• Task instructions: Repeat, exactly as they appear, the lines from the one with "You are a computer-use agent." through the last line of the entries below, but none of the pictures.

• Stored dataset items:

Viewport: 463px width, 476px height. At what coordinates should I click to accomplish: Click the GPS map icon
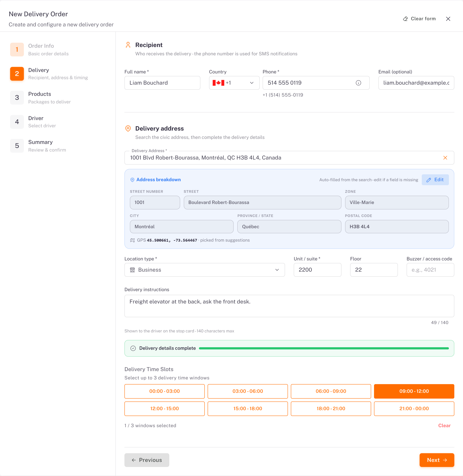pos(132,240)
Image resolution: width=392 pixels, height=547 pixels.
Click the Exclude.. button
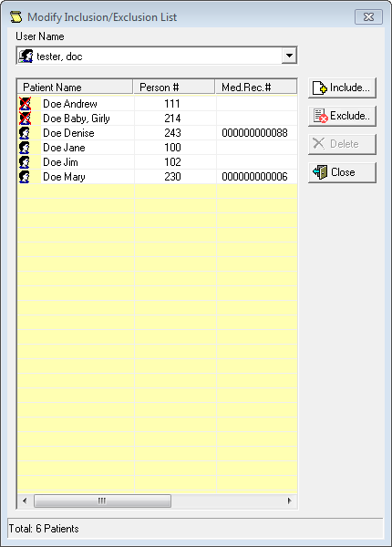point(342,116)
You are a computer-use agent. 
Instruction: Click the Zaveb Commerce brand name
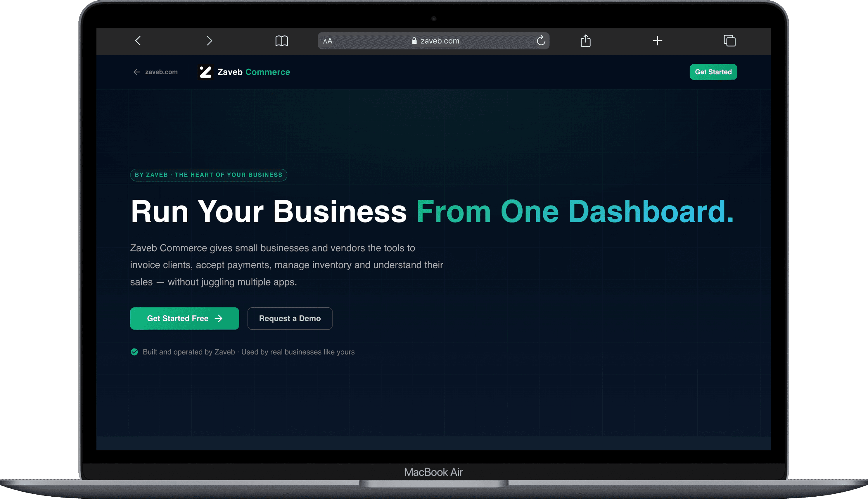click(x=254, y=72)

• Answer box:
You are a computer-use agent. 
Instruction: Click the Zaveb Commerce brand name
click(x=254, y=72)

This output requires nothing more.